Two rounds for Swegon Air Academy in Poland – Part 4: Heated discussion about passive house and building renovations in Poland!

Even though Polish-English language barrier, I can tell that the audience enjoyed Tomasz Mroz´s and Mario Bodem´s presentations on passive houses including a number of questions from the audience. Here are some thoughts from the Polish audience about the marketing approach of a passive house, investments and effectiveness of energy-efficient renovation, and technical solutions in buildings.

Participants in Swegon Air Academy seminar in Krakow were really not shy and asked many questions about energy-efficient buildings. The first of many questions was related to investments in existing and new buildings, i.e. what is the payback time in both cases and should we rather focus on new buildings? Mario´s response was that if the existing building is in good condition (as bricks and concrete structures) and the layout of the apartments are good, and then it is worth keeping. Building a new multi-residential building in Germany costs approximately 1,300-1,400 EUR/m2 compared with a renovated concrete apartment building equaling to 375 EUR/m2.

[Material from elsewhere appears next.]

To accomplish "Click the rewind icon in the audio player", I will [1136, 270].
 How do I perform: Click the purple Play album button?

Mario stated that the impact value on the building after renovation is huge if the certain approach is kept: “We do not renovate for saving energy, we renovate when it is needed. If the building needs renovation anyway, you just calculate the difference between really good and average renovation, and that usually leads to the payback time of less than 10 years. In this case, you save money for energy but also in that particular city area they are having problems with renting apartments and now (after renovation) all of them are rented and the owner can even raise the rent.”

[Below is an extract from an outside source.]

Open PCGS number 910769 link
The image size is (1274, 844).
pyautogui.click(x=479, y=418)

According to Mario, the more extreme efficient renovation would be 30% more expensive compared to the normal renovation, but this project got 20% subsidies from the government because it was energy-efficient renovation. Also the costs and payback time are documented, as all calculation were checked, the work execution was also checked that is was done as designed. Also the government institution receives actual consumption values for the next three years in order to see the actual efficiency of renovation and to pay out money from the grant. This also reflects on another question from the audience about how to calculate the effectiveness of renovation. Mario said that in industry all is so far based on calculated energy analysis, but a good approach is to keep in touch with owner to get the actual data for future analysis.

Some participants were interested in the existing versus new heating systems in Mario´s apartment building. In the renovated building, the radiators were kept but the heating source changed from oil to pellets. This allowed lowering the temperature in the system and keeping the traditional over-sized radiators. This question led to the question about humidity and dry air in passive houses, where ventilation system in a passive house is necessary to achieve good air quality and only the necessary amount of air is heated, otherwise when the air volume is increased and heated, then this result in a dryer air.

The seminar concluded with a heated discussion with Tomasz Mroz in Polish language about marketing approach of a passive house concept versus politics and economic aspect of a building of passive houses. It seems that it is the understanding of the concept of nZEB that the nearly zero-energy building will be based on the passive house technologies / techniques and additional renewable systems / energies. The Swegon Air Academy seminar concluded with monitoring of passive houses which should be placed in action in order to prove that the passive house standard (and any type of energy-certified building) can be achieved in reality and it is not just promises on paper and design.